On this week: December 3-9, 2003 in Downham Market, Fakenham, King’s Lynn, Southery and Terrington St John
In our On This Week feature, we look back through the Lynn News pages of December 3-9, 2003...
All of West Norfolk Council’s staff – more than 800 – have received letters less than three weeks before Christmas asking them to consider offering themselves for redundancy. And there is also a warning that if not enough volunteers step forward to help plug an almost £2,500,000 black hole over the next three years there could possibly be compulsory redundancies. The controlling Conservative group is looking for savings in the face of a £450,000 deficit next year, and has blamed the previous Labour administration for building up staffing levels to the point where they could not be sustained.

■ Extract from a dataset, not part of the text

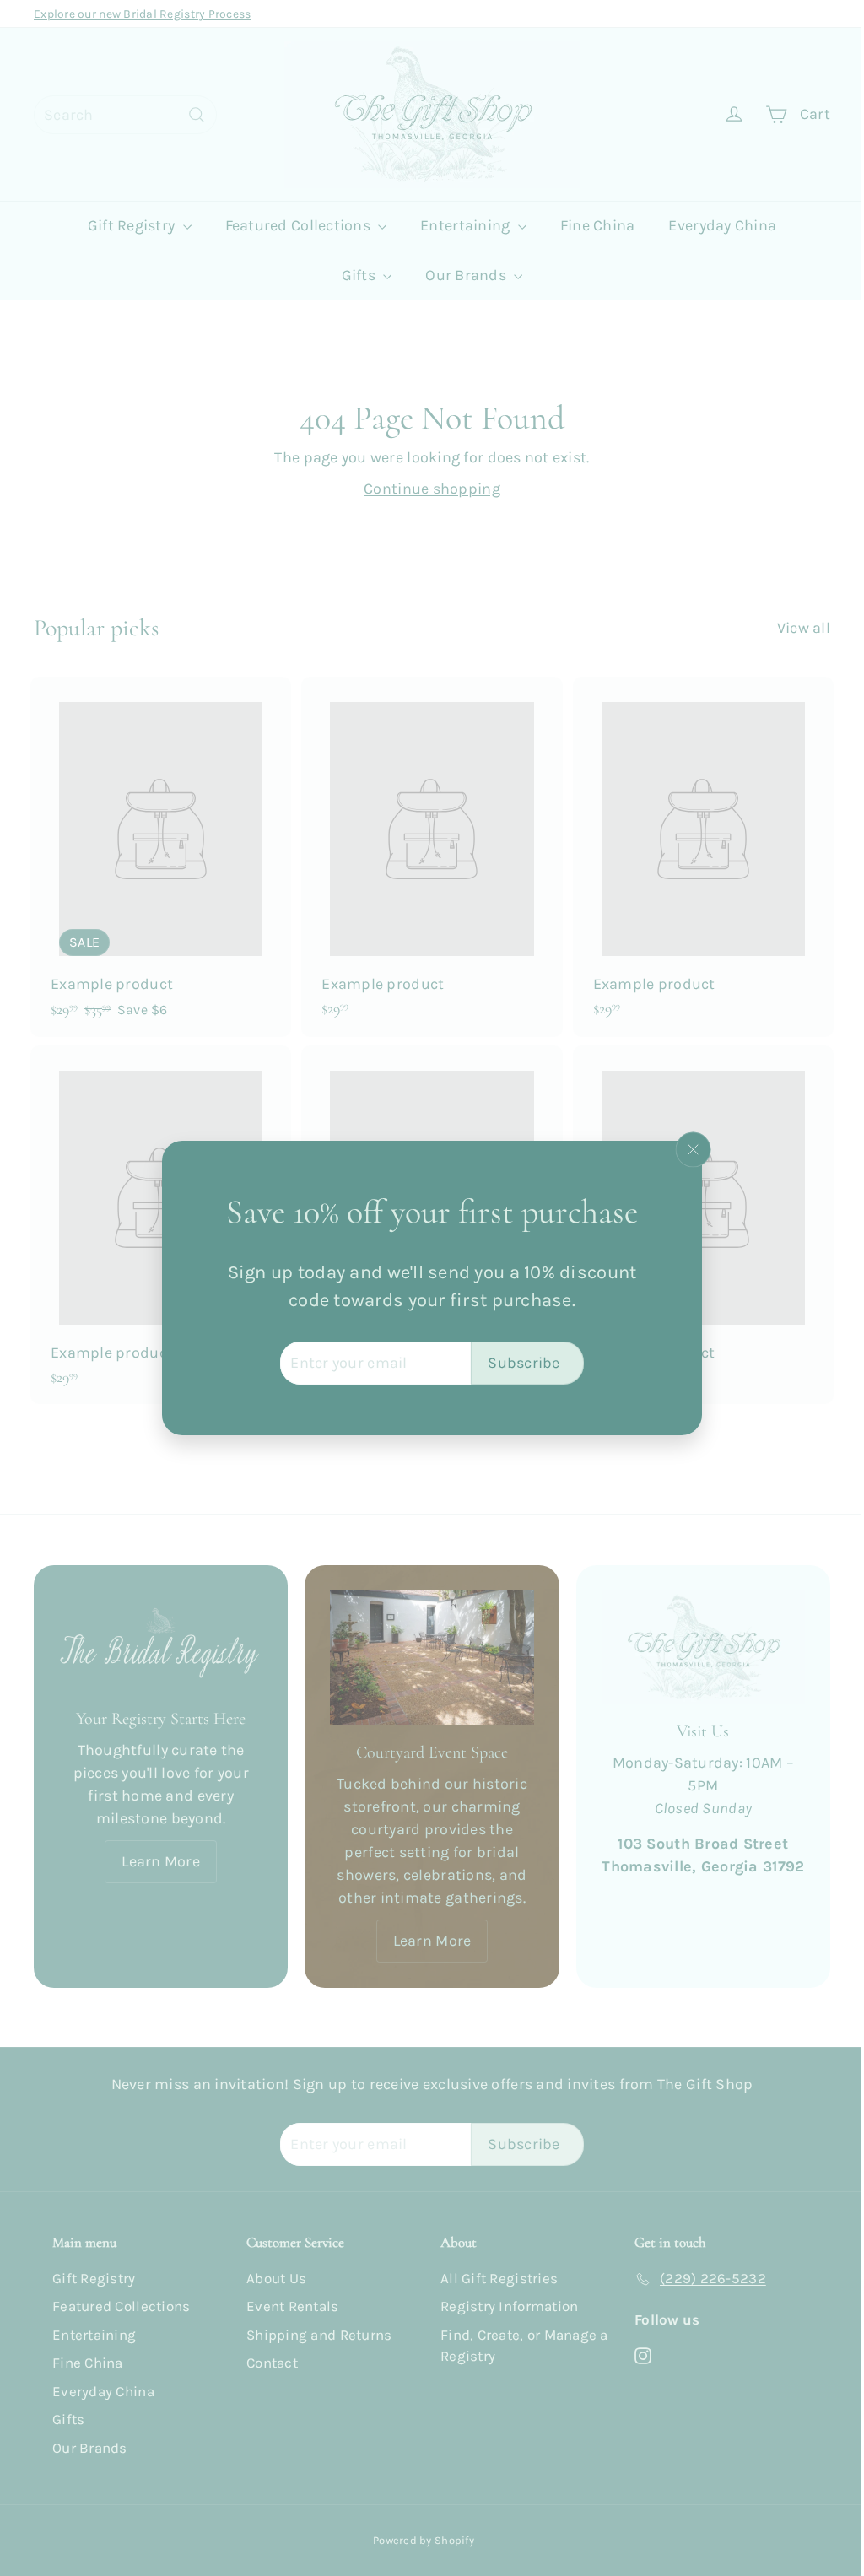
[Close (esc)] (687, 1150)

The number of day cases undergoing surgery at the Arthur Levin Day Surgery Centre, at Lynn, has doubled in the last 12 months. The figure now represents 67 per cent of all the surgery carried out at the Queen Elizabeth Hospital – and it brings the centre well within reach of the Government target of 70 per cent of elective surgery being carried out on a day case basis. A total of 9,111 patients had their surgery at the day centre last year; before the centre opened, 49 per cent of operations at the hospital would have been treated as day cases.
Motorists were trapped in Lynn’s town centre car park at Sainsbury’s supermarket for nearly two hours as roads became clogged with heavy festive traffic. While shoppers packed the town centre to set the tills jingling, the cars became gridlocked throughout the town as the road system struggled to cope. Sainsbury’s store manager Gary Davenport is furious at the massive tailbacks in the car park and said the problems were down to West Norfolk Council, which owns it.
Southery Primary School has been hailed the 15th most improved school in the country, after marks rose consistently for the last three years. And according to Government Key Stage 2 tables which have just been released, Necton Middle School ended just outside the 100 most improved, being placed 101st. But locally there was disappointment that six West Norfolk schools were placed in the lowest five per cent of the national table – Blenheim Park in Sculthorpe, Docking Primary, Denver Primary, and Lynn schools Eastgate Primary, Howard Junior and St Edmund’s Community.
Staff and residents of two West Norfolk old folks’ homes, High Haven in Downham and Burman House in Terrington St John are today celebrating a more secure future. After being threatened with closure last year because the homes did not meet new minimum standards laid down by the Government, a protest campaign and a legal challenge followed. Norfolk County Council has now produced an older people’s strategy document, Living Longer, Living Well, which proposed retaining and upgrading all the council’s homes, and the report has been welcomed by representatives of the two homes.
Residents in the Downham area are being urged to add their weight to a campaign for a second pharmacy in the town, which has already been backed by many organisations and groups such as West Norfolk Council, Downham Town Council, Downham Chamber of Trade, the Community Health Council and local residents’ associations. A Norwich-based company, Talat & Co Ltd, wants to open a second pharmacy, a move opposed by Boots, which at present runs the town’s only pharmacy in Wales Court.
Developers responsible for transforming North Lynn’s derelict Anglia Canners site into a retail park have sold it for £7.5 million. The news comes as the park’s new retailers start advertising for jobs and construction work gains pace. As well as Wickes DIY store, other big names virtually confirmed for the park are Choices Video Store and Farm Foods frozen food store; discussions are also taking place with Burger King and Scandinavian supermarket Netto has also been pencilled in.
Fakenham Town FC is about to launch a final push for permanent changing and clubhouse facilities, inviting interest-free loans in multiples of £100 over three years, with a target of £25,000. This will support an application for grant aid to the Football Association. Since moving to Clipbush Park in 1997 and producing one of the best playing surfaces in the county, the Ghosts has had to endure temporary accommodation for players and spectators alike.
Bridget’s Flowers, owned by Bridget Nurse and based in St James Street, Lynn, is celebrating its 20th anniversary. Bridget started her business from home in Holcombe Avenue, Lynn, at the age of 18 in 1983 and the move to St James Street came two years later and the business has continued to grow steadily for two decades.